Al llegar al café, no había ni el menor rastro de Lobineau por ninguna parte (el mamón llegaba tarde). Así pues, y harto de andar, me senté en una mesa libre; y allí me di cuenta de que estaba el viejo policía de la otra vez que vine a París. Conversé con él hasta acabar cualquier tema de conversación, momento en que decidí pedir un café al camarero. Menudo cretino estaba hecho el camarero, al que tuve que insistirle dos veces para que me trajera mi dichoso café. Me fijé en la petaca y tomé el asqueroso café que el cretino del camarero me trajo. Pero cuando iba a ir a por la petaca, apareció por fin Lobineau.

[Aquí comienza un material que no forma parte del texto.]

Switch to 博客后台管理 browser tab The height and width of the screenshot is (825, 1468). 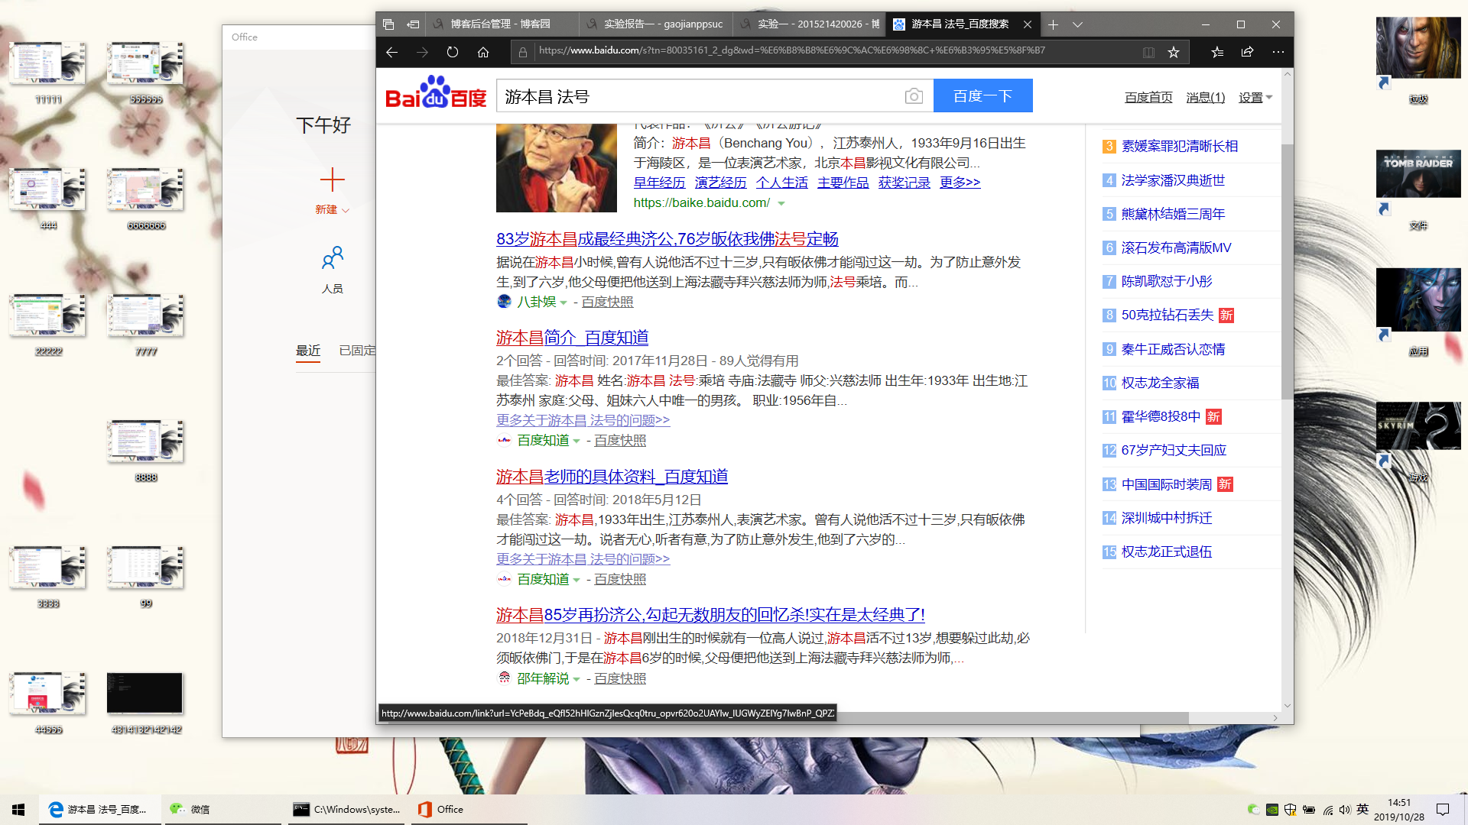[500, 24]
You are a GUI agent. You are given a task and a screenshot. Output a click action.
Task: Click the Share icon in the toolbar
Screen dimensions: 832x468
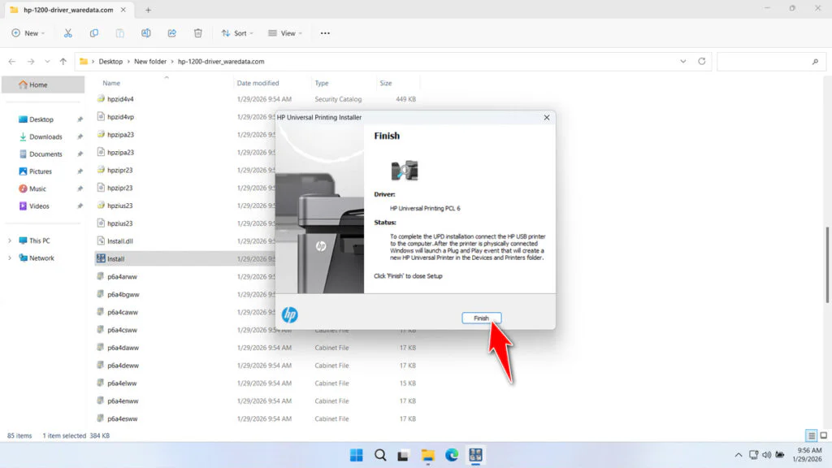pyautogui.click(x=171, y=33)
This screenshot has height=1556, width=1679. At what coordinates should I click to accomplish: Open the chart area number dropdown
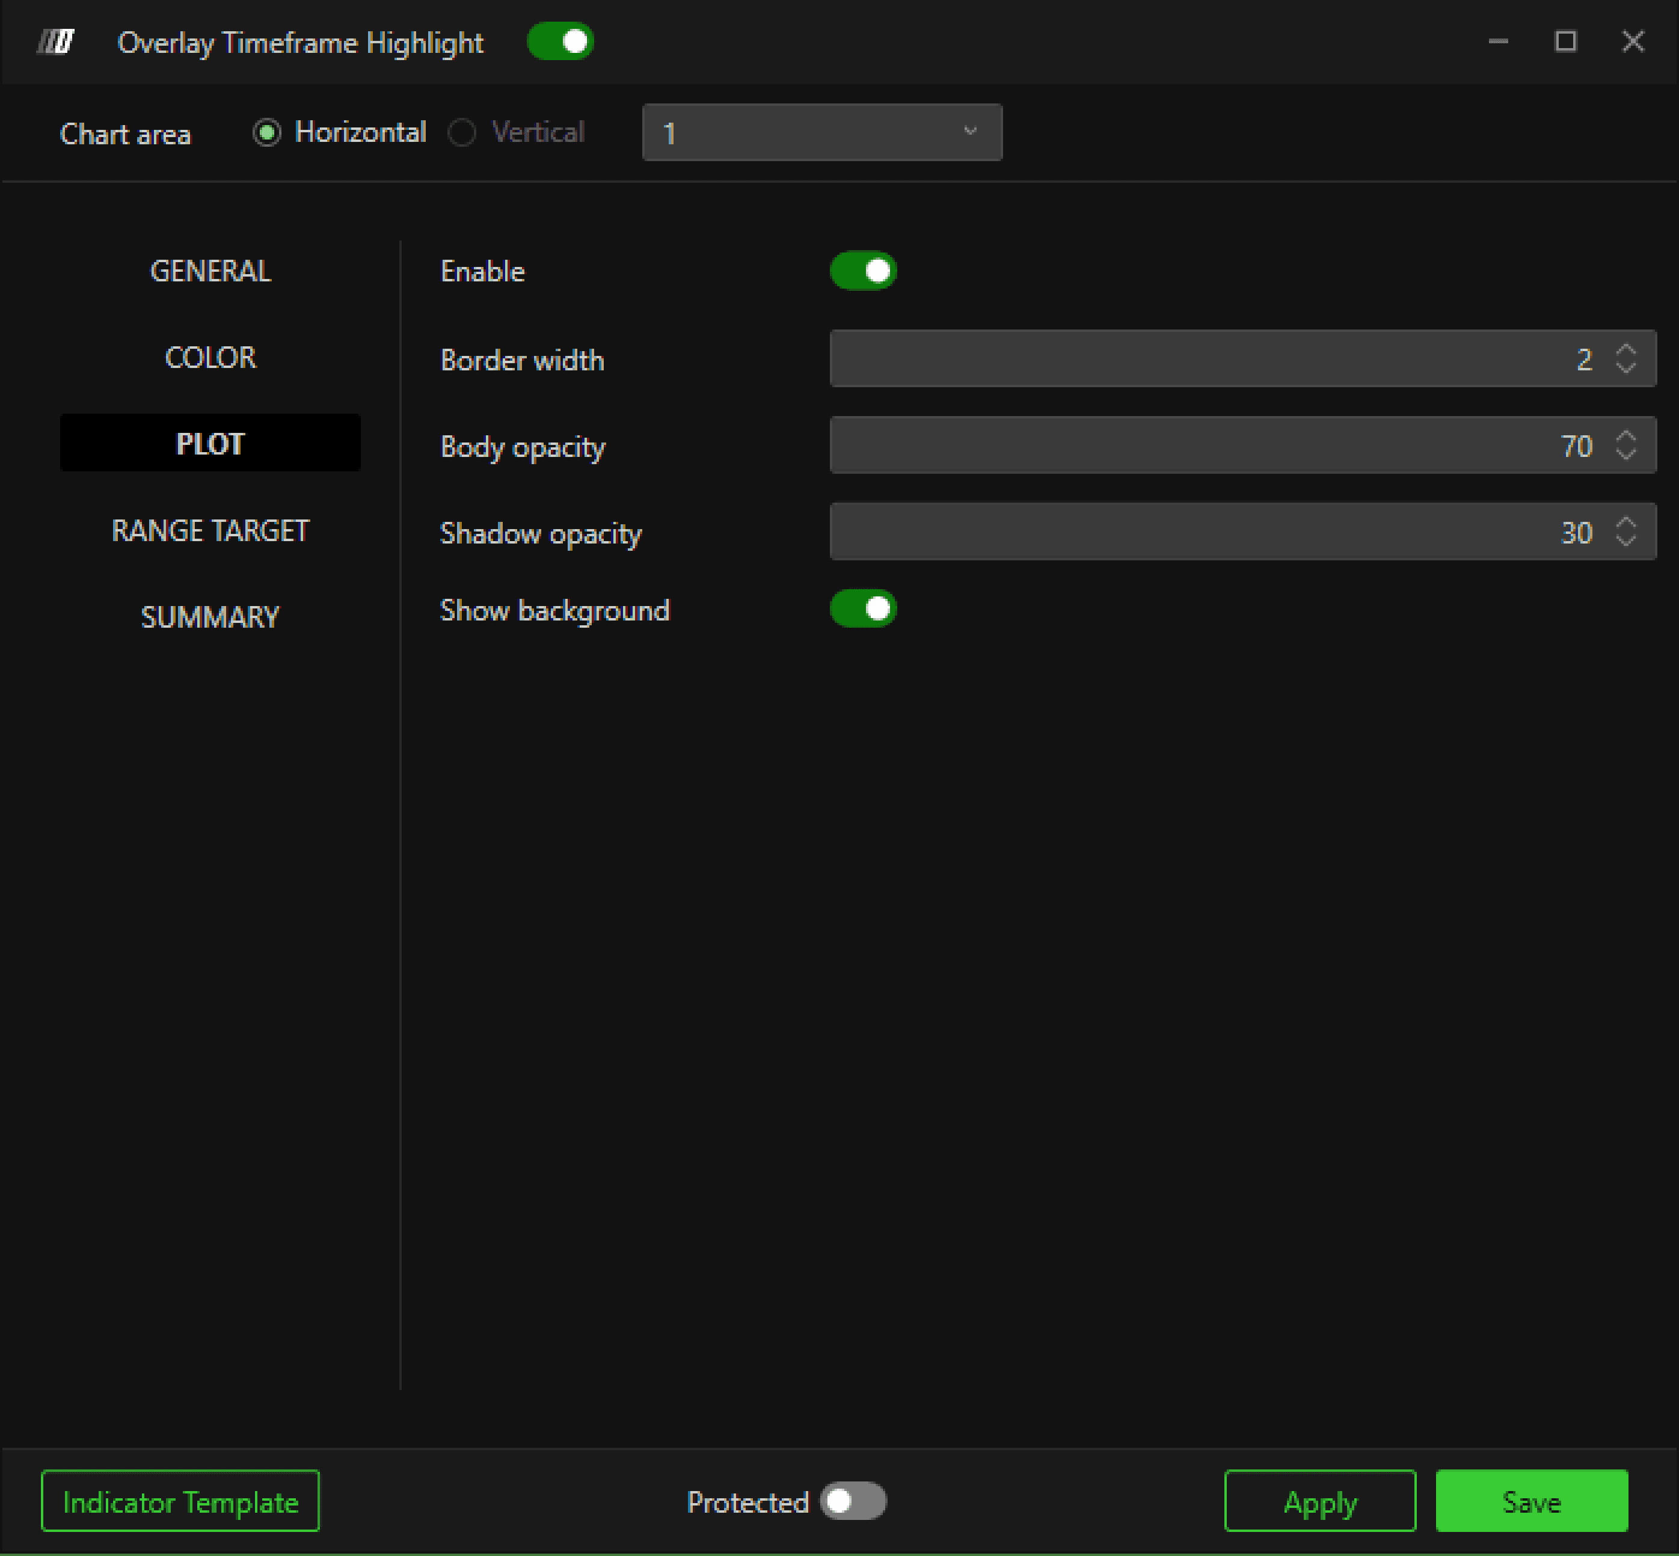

Me mostró una extraña piedra que le dejo Nico, por si había problemas. Tras hablarle de la vasija, me comentó que existía un lugar llamado la Galería Glease, lugar donde podría seguir investigando. Se fue lleno de terror Lobineau, así volví al asunto de la petaca. Tras hablarle sobre Nico y sobre mí, el guardia se puso a llorar dejando su petaca al alcance de mi mano, que nunca yerra el blanco.

Pesquisas en los muelles

Llegué bastante rápido a la galería de arte, donde encontré al crítico de arte. El muy soez y estúpido, destruyó mi vasija y me dio pistas interesantes sobre Oubier. Hablé también con el dueño de la galería, el tal Glease, quien me dio pistas sobre los muelles de Marsella. El cuerpo me pedía venganza sobre el maldito crítico de arte, así que le puse dos generosas raciones de la petaca que tenía (absenta, según creo) en su copa. Cayó al suelo tan fuerte que destrozó algunos objetos de valor de Glease quien, enfadado, se fue hacia el inconsciente crítico; momento que aproveché para recoger una etiqueta de los cajones de embalaje que estaban al fondo de la estancia, para luego fijarme en ella: Condor Transglobal. Volví a mirar el periódico, y todas las piezas comenzaban a encajar.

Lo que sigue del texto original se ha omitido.